In 2015, the Rule of 40 emerged in venture capital as a quick diagnostic for software businesses where growth often suppresses near-term earnings. The test adds a company’s annual revenue growth and EBITDA margin; a score of 40% or more signals a healthy balance of expansion and profitability across cycles.
Applied to Architect Partners’ list of public crypto brokers and exchanges, the results point to a shift in operating model. These companies are relying less on bull-market trading spikes and more on cost controls and new revenue lines to drive profitability. Several large names exceed the 40% threshold, driven by either solid margins or still-strong top-line gains. Circle combines double-digit margins with rapid stablecoin adoption, Coinbase hovers near the cutoff even after growth slowed, and smaller platforms such as Bullish and OSL also clear the bar (albeit for different reasons).

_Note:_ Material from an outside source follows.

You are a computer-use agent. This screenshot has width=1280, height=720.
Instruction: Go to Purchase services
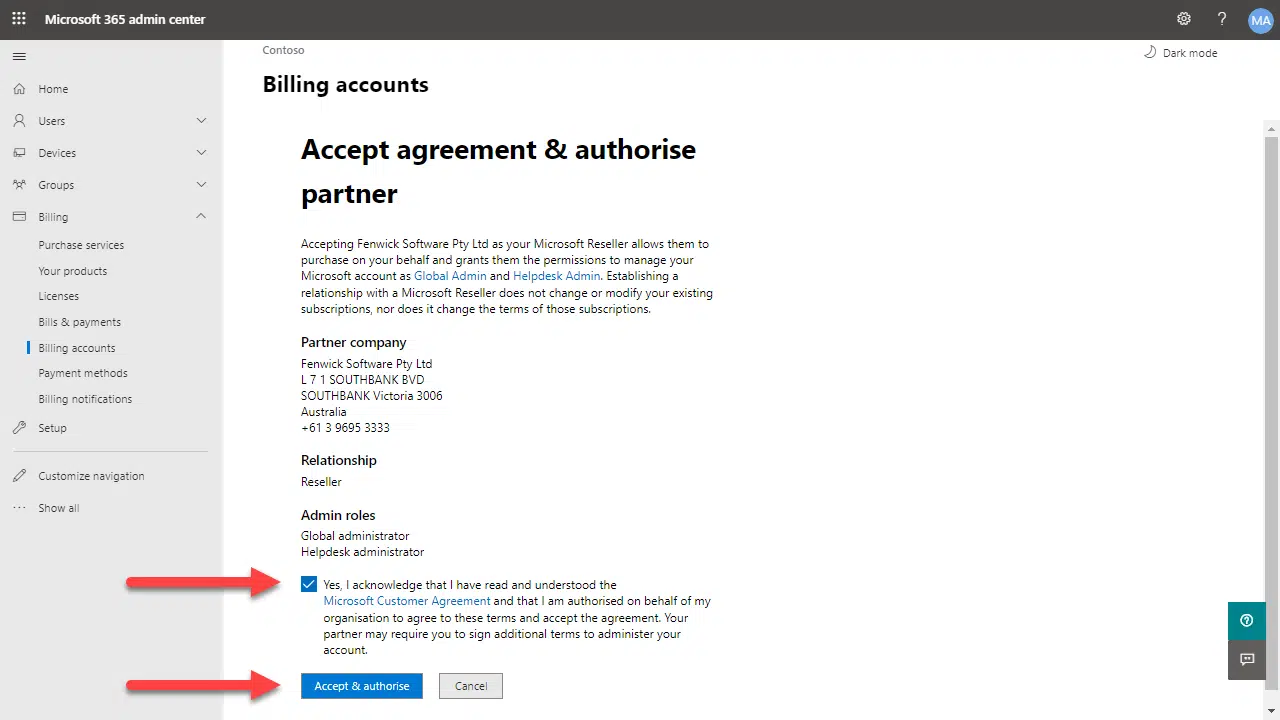coord(81,245)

The transition to a profitability-driven industry is only half complete. Revenue growth has cooled to single or low double digits, yet enterprise values remain elevated relative to standard software norms in the mid-teens. The comp group trades at 69.7x forward EBITDA, with more mature platforms like Coinbase around 27.8x and smaller exchanges like OSL about 324.1x. This suggests either a temporary market inefficiency or that investors continue to price in optionality, new products, regulatory breakthroughs, and the next market rally more than today’s cash generation.